Monde closes lid on Lucky Me! controversy, but sales plunge
Food conglomerate Monde Nissin Corp. said profits in the first half declined on cost pressures while third quarter sales saw a turbulent start after a European Union (EU) warning last month scared off buyers of its iconic Lucky Me! instant noodles.
The products were later found to be safe for consumption by the Philippine Food and Drug Administration (FDA)but fears over chemical contamination pulled down domestic instant noodle sales by 15 percent in July, according to Monde Nissin chief financial officer Jesse Teo.
“The impact, especially in July, was quite substantial but we believe it’s transitory,” Teo said during a media briefing.
“We do need to step up our assurance communications to remind people that our products are safe, not only because we say so, but [an] independent lab and the Philippine FDA have vouched for it as well,” he said.
Teo said sales in Europe accounted for just 0.2 percent of revenues at its Asia-Pacific Branded Food and Beverage, which contributed nearly 80 percent to top-line figures.
“Lucky Me has been there for 30 years … it is really safe, confirmed by the FDA,” said Henry Soesanto, Monde Nissin CEO.
He said sentiments were affected by the EU warning “but we already see that [customers] are coming back.”
Elevated input costs
Meanwhile, the company’s core profits in the first half dropped 4.1 percent to P4.1 billion even as revenues jumped 10.1 percent to P37.2 billion.

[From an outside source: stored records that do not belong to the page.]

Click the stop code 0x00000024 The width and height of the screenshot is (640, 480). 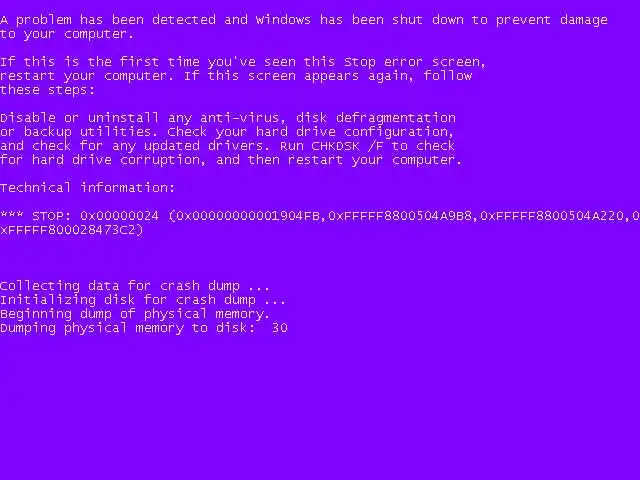tap(119, 216)
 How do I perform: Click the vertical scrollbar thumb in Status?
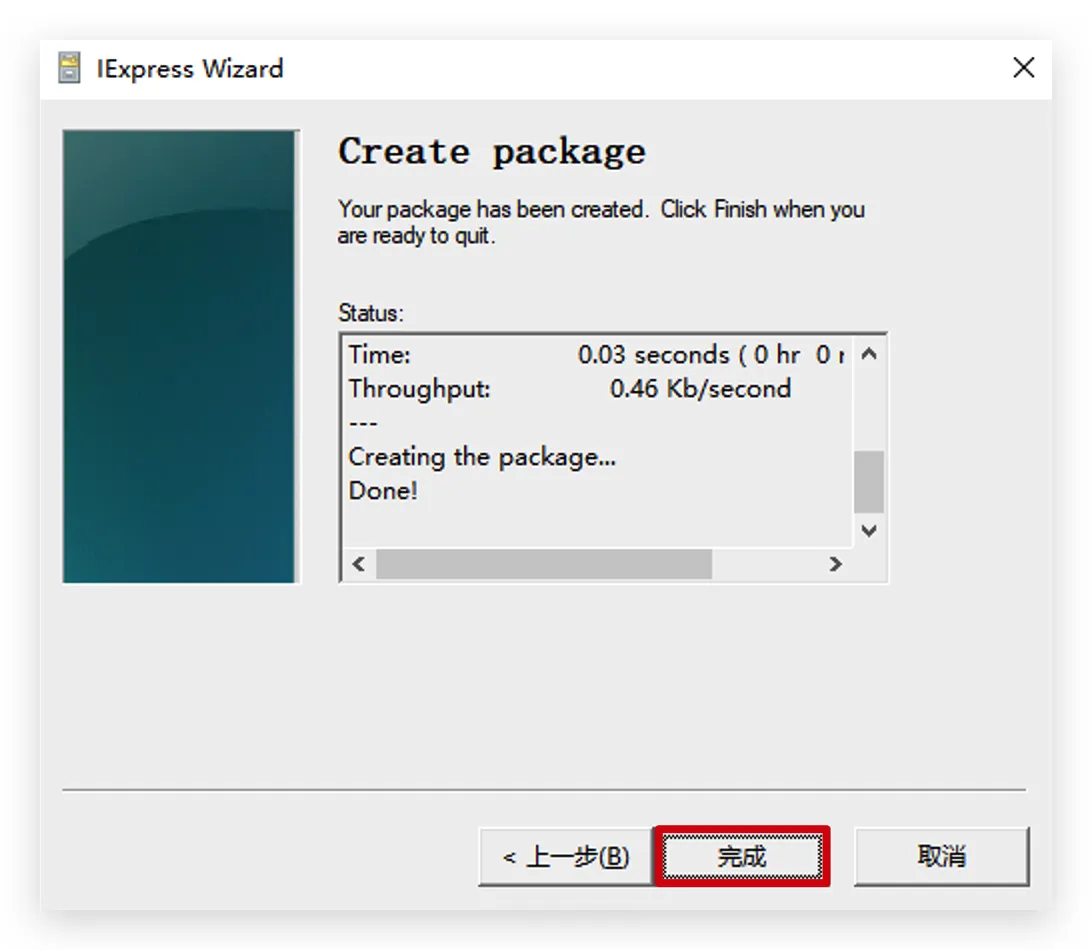(868, 481)
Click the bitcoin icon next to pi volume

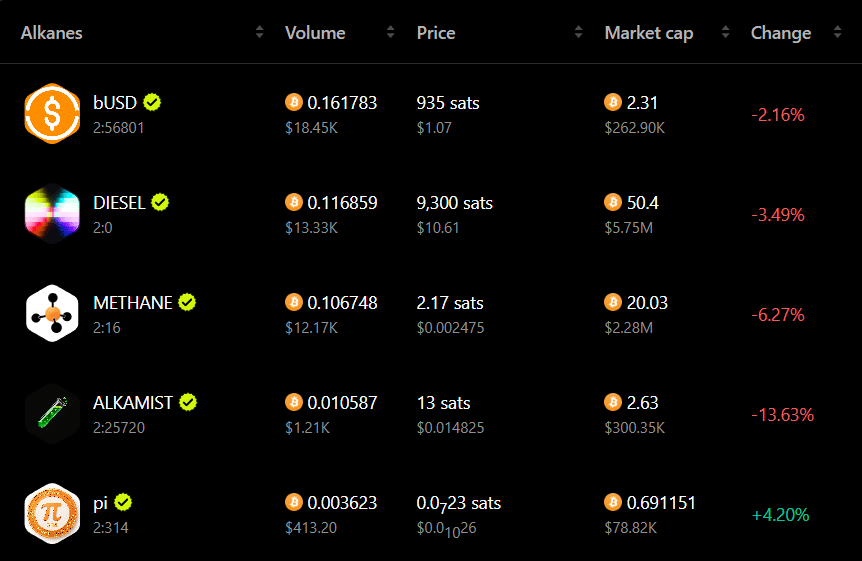tap(294, 502)
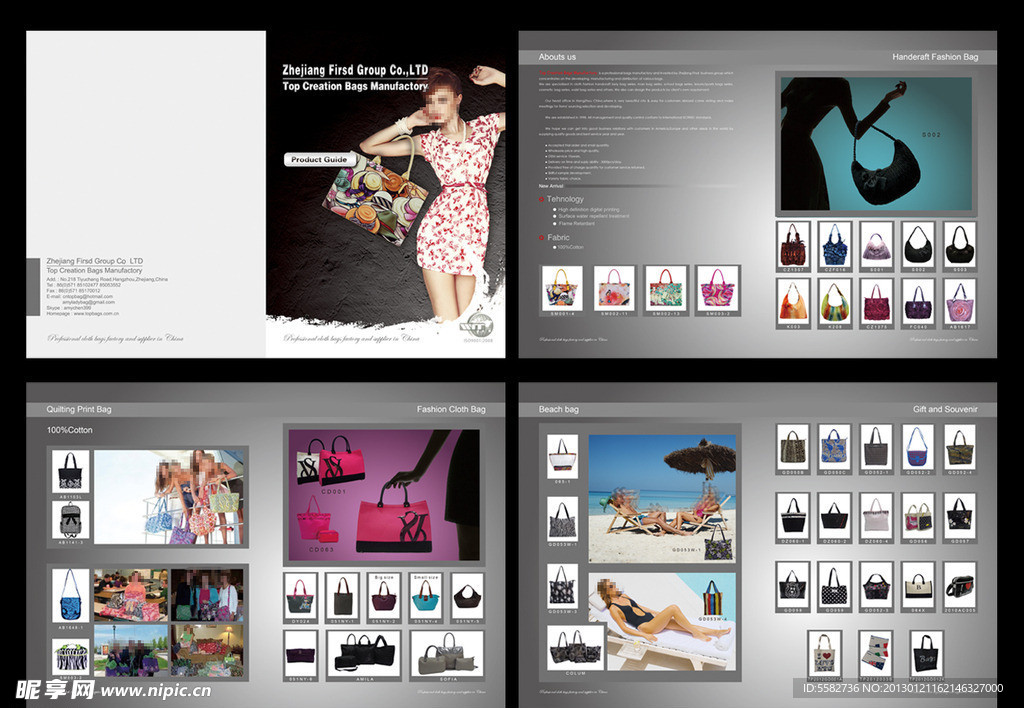
Task: Open the Abouts us section header
Action: [557, 57]
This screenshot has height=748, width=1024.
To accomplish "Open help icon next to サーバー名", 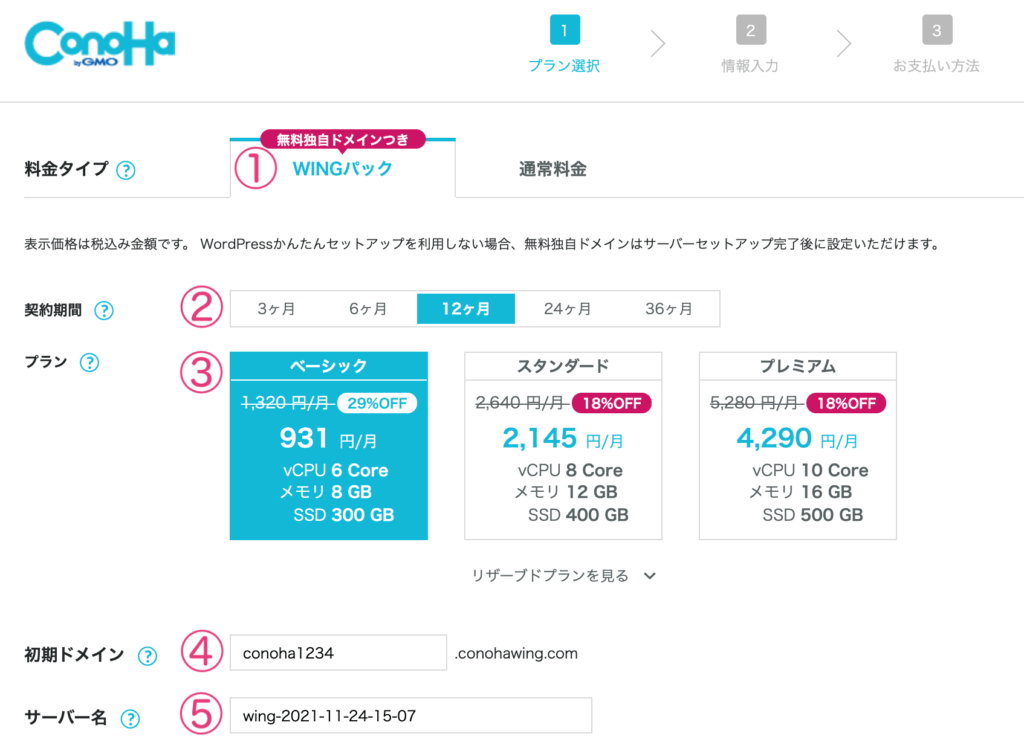I will pyautogui.click(x=131, y=719).
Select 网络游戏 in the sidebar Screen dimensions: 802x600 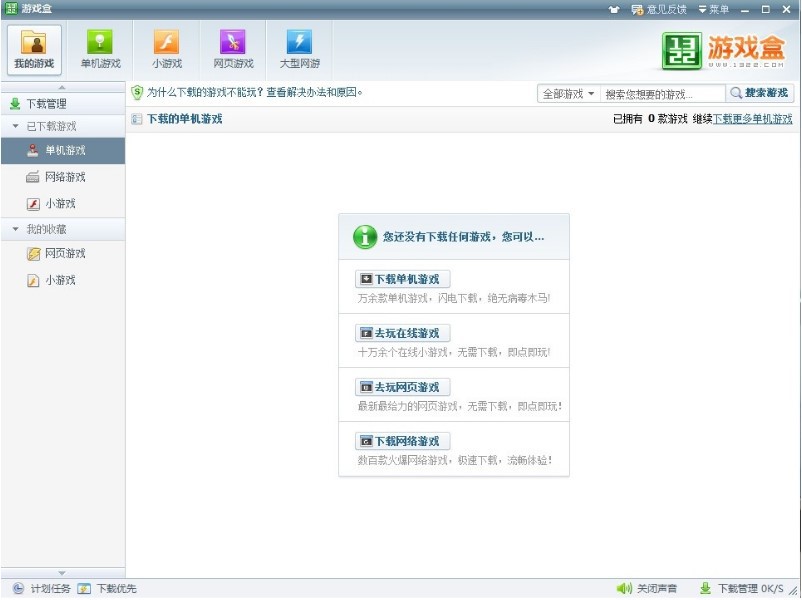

Monde Nissin said gross margin during the period dropped to 34.4 percent “due to elevated input costs, partly covered through price increases and volume growth.”
For the second quarter alone, profits rose 8.7 percent to P1.96 billion while sales improved 13.1 percent to P18.87 billion.
“We have sought to address global inflationary pressures by continuing to improve our efficiency and reduce our operational costs,” Soesanto said.
“Additionally, we have locked in supply of key commodities for the remainder of the year to minimize supply risks. We are cautiously optimistic that the recent pullback in commodity prices may benefit our margins once we cycle through our already-procured wheat and palm oil inventory, but caution that substantial uncertainty remains,” he added.